▸ What the task requires
Count lines, not occurrences: report how many lines in the records hold the string "agent", and nothing else.

▸ The data
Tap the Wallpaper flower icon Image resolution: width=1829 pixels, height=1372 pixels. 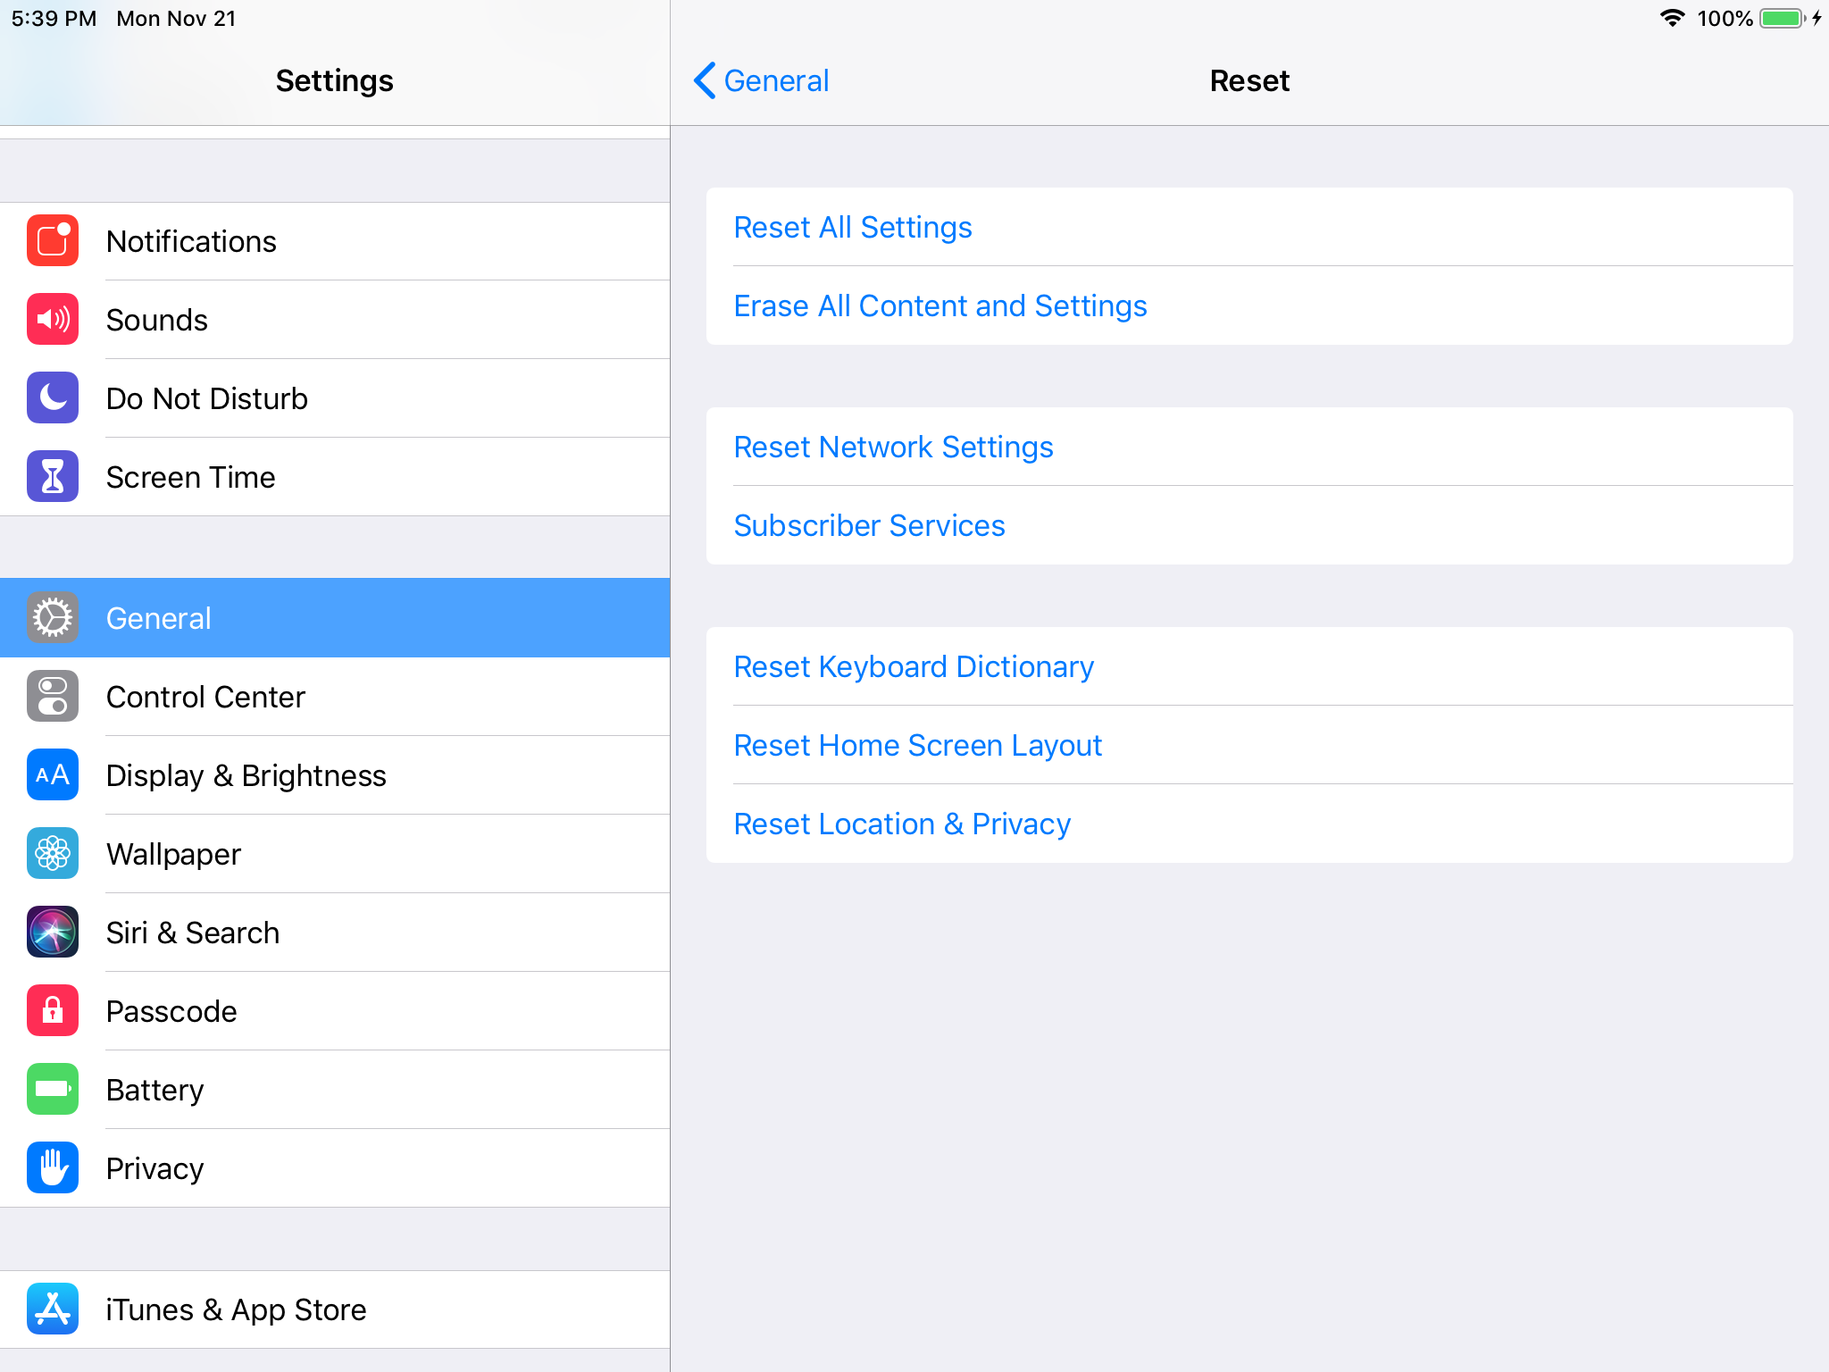[x=53, y=854]
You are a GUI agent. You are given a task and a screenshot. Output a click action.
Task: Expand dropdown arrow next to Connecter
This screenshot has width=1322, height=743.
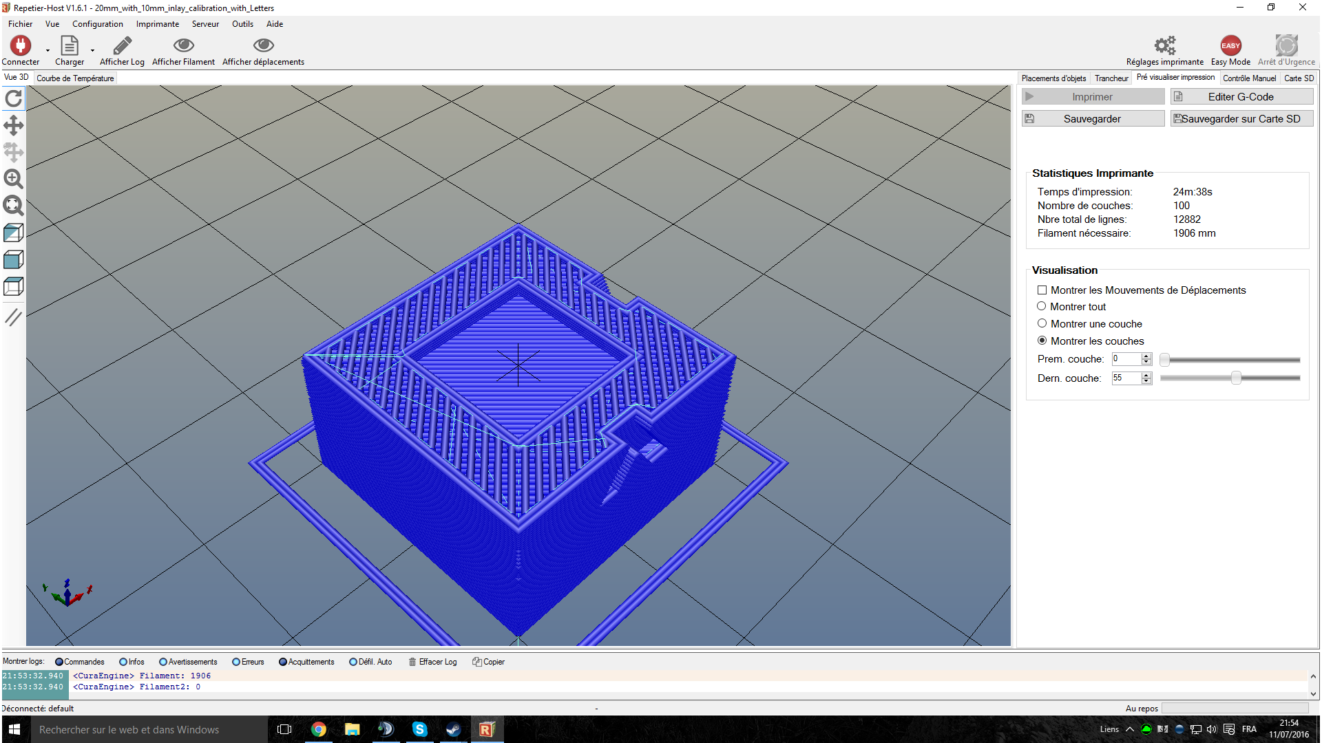point(48,50)
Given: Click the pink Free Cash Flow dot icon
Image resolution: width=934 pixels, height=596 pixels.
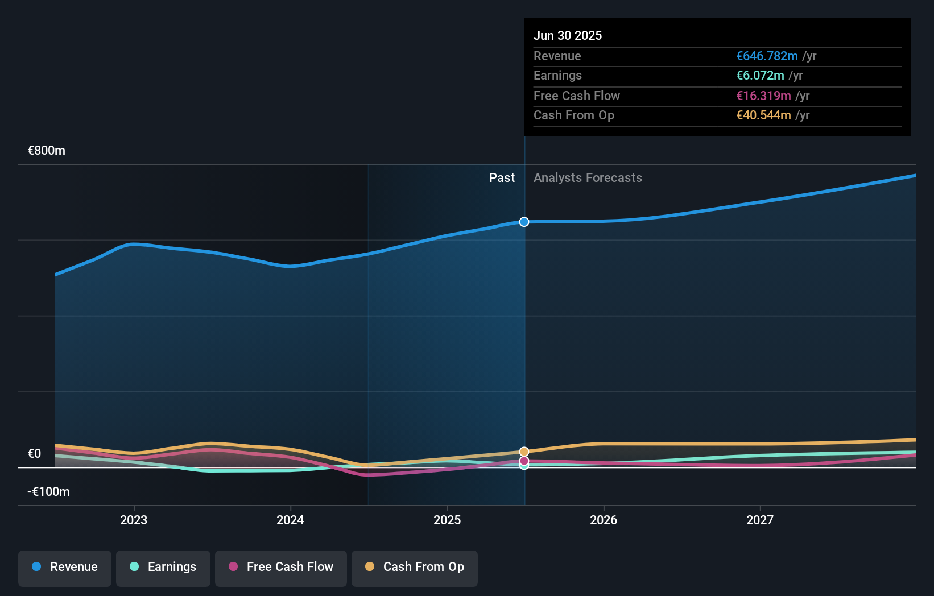Looking at the screenshot, I should coord(233,567).
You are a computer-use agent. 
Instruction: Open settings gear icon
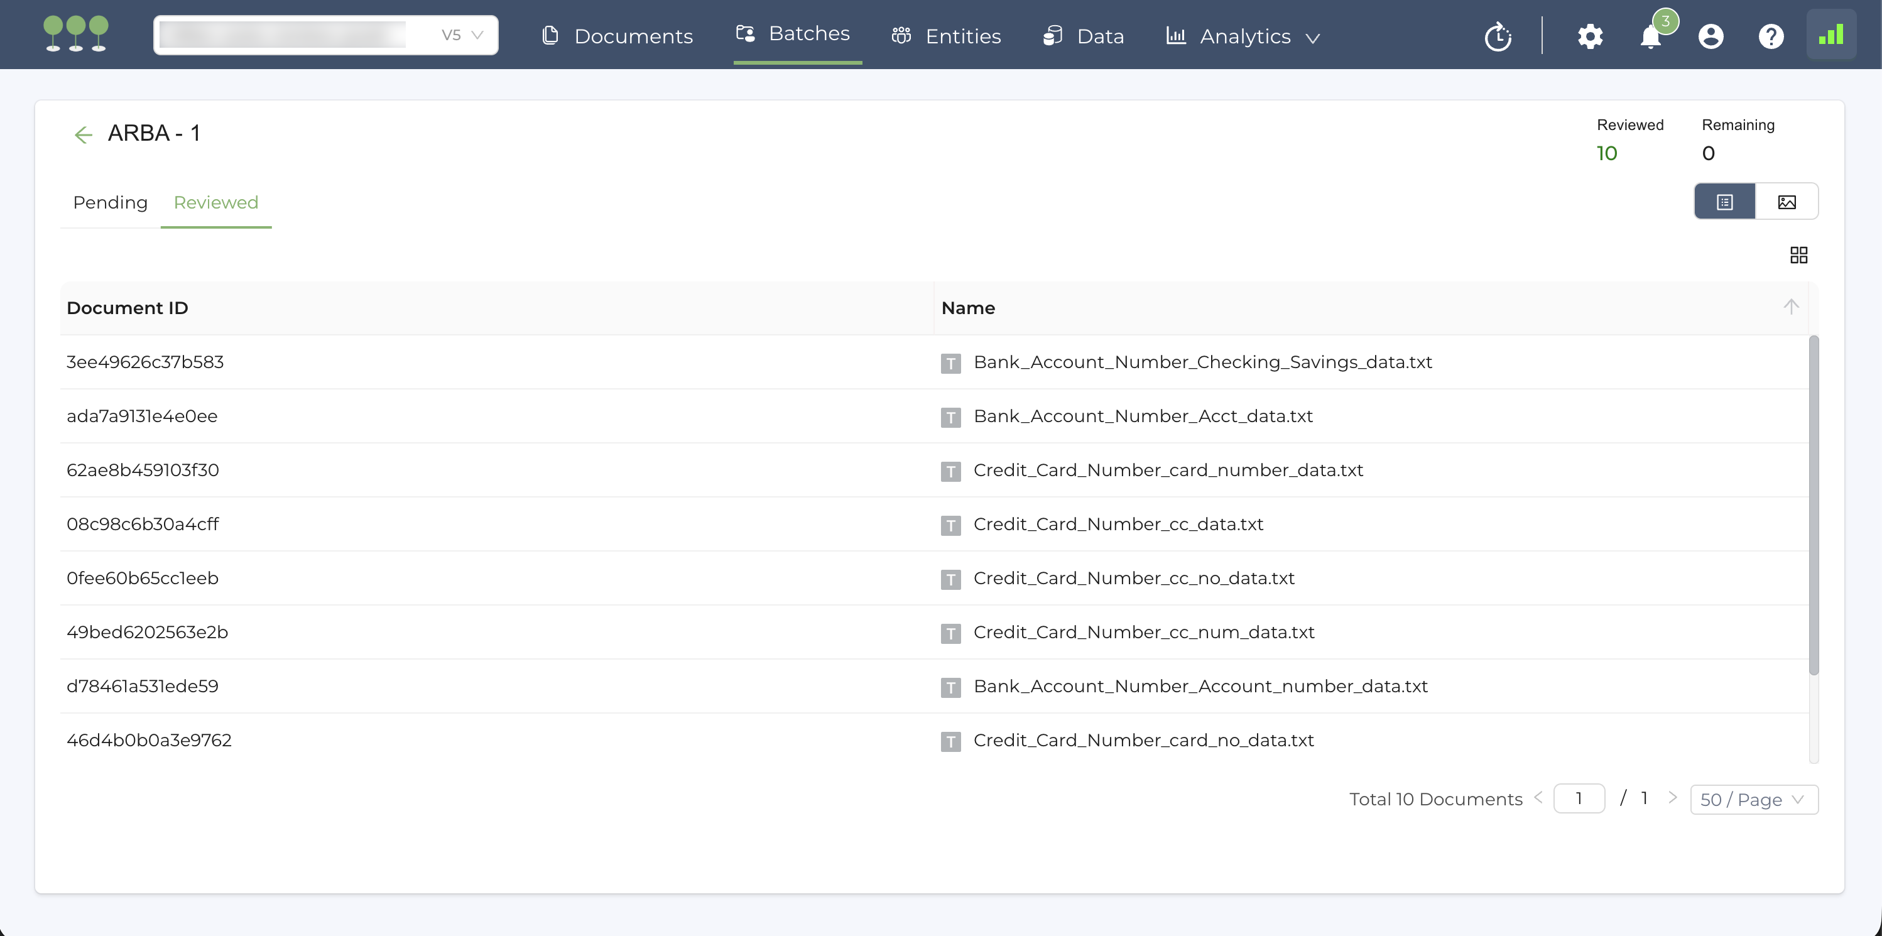[1590, 37]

▸ Finished task
2